REQUIRED ACTION:
Please write out all of the entries exactly as they appear.

Saved data entries:
-*-

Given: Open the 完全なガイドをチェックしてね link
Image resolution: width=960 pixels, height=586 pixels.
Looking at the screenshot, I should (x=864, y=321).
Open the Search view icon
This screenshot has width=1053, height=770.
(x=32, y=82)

-*-

RESPONSE:
Given: Open the 完全なガイドをチェックしてね link
Image resolution: width=960 pixels, height=586 pixels.
Looking at the screenshot, I should (x=864, y=321).
Open the Search view icon
This screenshot has width=1053, height=770.
(x=32, y=82)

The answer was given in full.